I understand that today Easter is the holiday associated with the resurrection of Christ. But I have heard of a theory linking Easter with the Mesopotamian goddess of sex and fertility Ishtar (eggs and rabbits as symbols of fertility). This theory also states that with the rise of the Eastern Roman Empire the festival in celebration of Ishtar was changed to Easter. Does this theory have any evidence or historical records?

talondearg

There is no evidence that Easter is linked to Ishtar, this is a false etymology. Here is a previous thread on the topic.

farquier

Side-note: In most Romance languages it is called some variant on pesach or passover; e.g. Pascua in Spanish or Italian, Paques in French, and so on. Also, Ishtar may be a sex goddess but she is very much not a fertility goddess in Mesopotamian tradition; Ishtar is emphatically a goddess of warfare, sexual lust, and in some ways the boundary between the netherworld and human world. There isn't really an exact "fertility goddess" in Mesopotamia, although various gods and goddesses take on that role at different times-Nisaba/Nidaba, Ninazu, and Nanna/Sin/Suen are all gods or goddesses who take on that role. In Anatolia and northern Syria the role of fertility goddess tended I think to be filled by Lelwanni, Hannahannah, and Kubaba.

Algernon_Asimov

This theory also states that with the rise of the Eastern Roman Empire the festival in celebration of Ishtar was changed to Easter.

The etymology of "Easter" actually derives from "Eostre", an Anglo-Saxon goddess of fertility and Spring.

The Anglo-Saxon historian Bede, writing in 725AD, describes this link in his book 'The Reckoning of Time':

Eosturmonath has a name which is now translated "Paschal month", and which was once called after a goddess of theirs named Eostre, in whose honour feasts were celebrated in that month. Now they designate that Paschal season by her name, calling the joys of the new rite by the time-honoured name of the old observance.

For context, the Paschal season Bede is referring to is what the Catholic Church currently calls "The fifty days from Easter Sunday to Pentecost".

However, in Bede's time:

The term Paschal Tide was usually interpreted to mean the two weeks between Palm and Low Sundays (Synod of Avignon, 1337); by St. Antonine of Florence it was restricted to Easter Sunday, Monday and Tuesday; by Angelo da Chiavasso it was defined as the period from Maundy Thursday to Low Sunday.
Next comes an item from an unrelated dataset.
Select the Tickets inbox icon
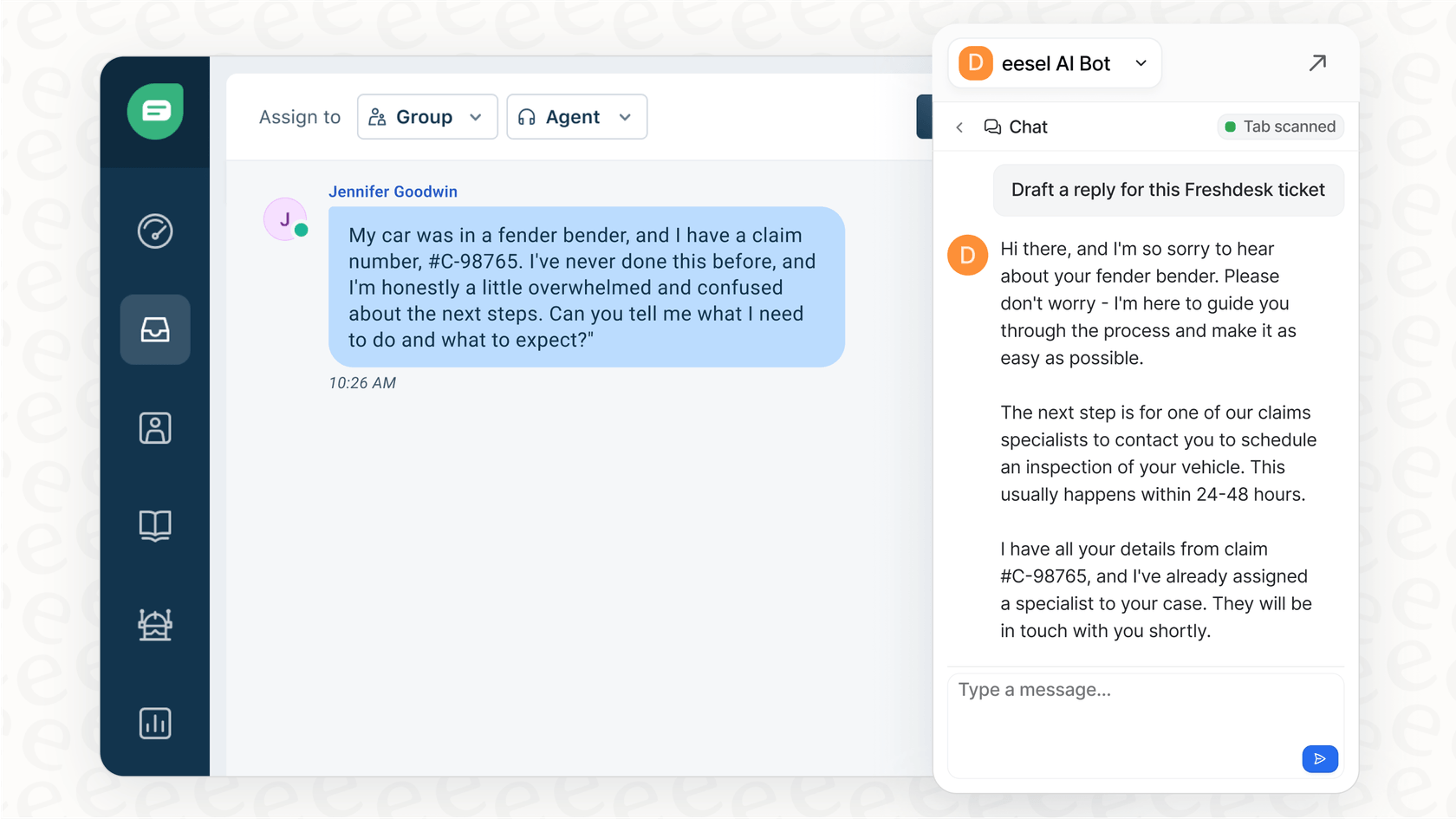This screenshot has height=819, width=1456. (155, 329)
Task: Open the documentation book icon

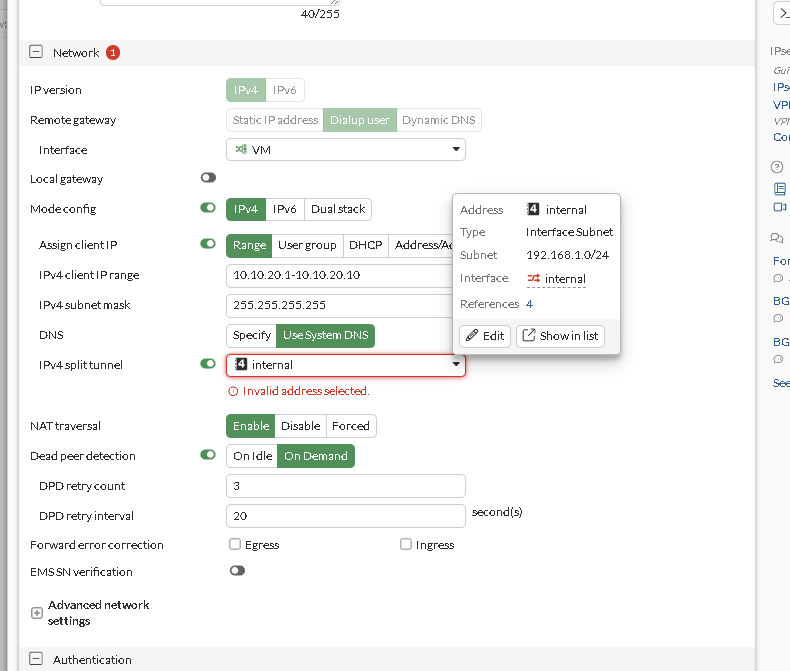Action: [780, 188]
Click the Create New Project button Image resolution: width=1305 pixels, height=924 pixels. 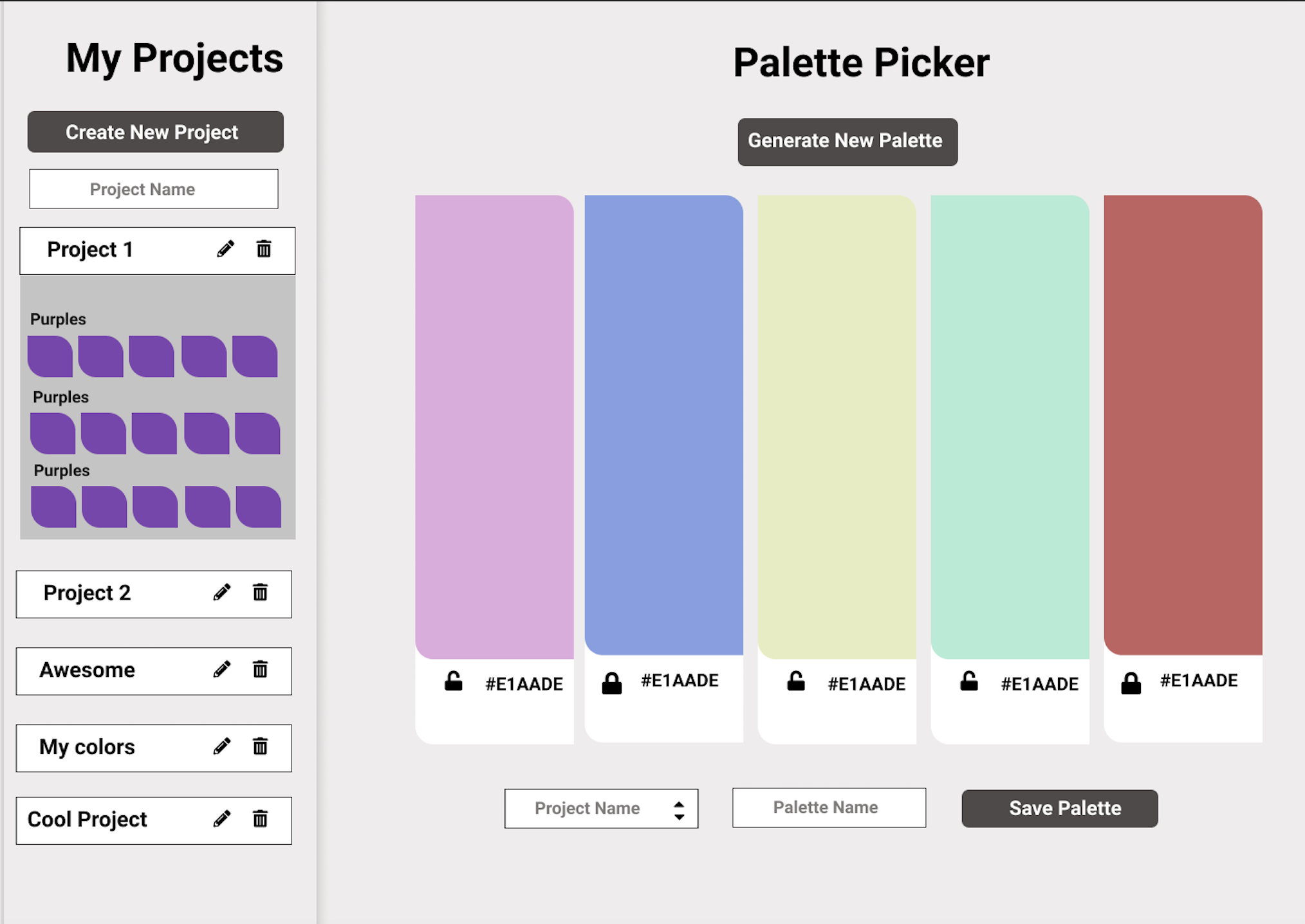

Eugene IV, 8 July, 1440, authoritatively interpreted it to mean the two weeks between Palm and Low Sundays [G. Allmang, "Kölner Pastoralblatt" (Nov., 1910) 327 sq.].

Therefore, when Bede refers to the "Paschal month", he is talking about the month containing the two weeks centred on the Sunday that Jesus was reported to have risen from the dead, which became named after the Anglo-Saxon goddess Eostre.

The name doesn't come from Ishtar, it comes from Eostre.

mtaw

The first record of Easter bunnies was in an 1682 essay by doctor Georg Franck von Franckenau, "De ovis paschalibus" where he describes it as a tradition of Alsace. It didn't become a general German and more international phenomenon until the 19th century.

Evan_Th

Although the English name "Easter" probably derives from the Anglo-Saxon goddess "Eostre," the holiday itself is clearly Christian. Since at least the second century AD, it had been celebrated by the Christian church under the name "Pasche," derived from the name of the Jewish festival of Passover which was held to typify Jesus' sacrifice; that's still the name for Easter in many languages.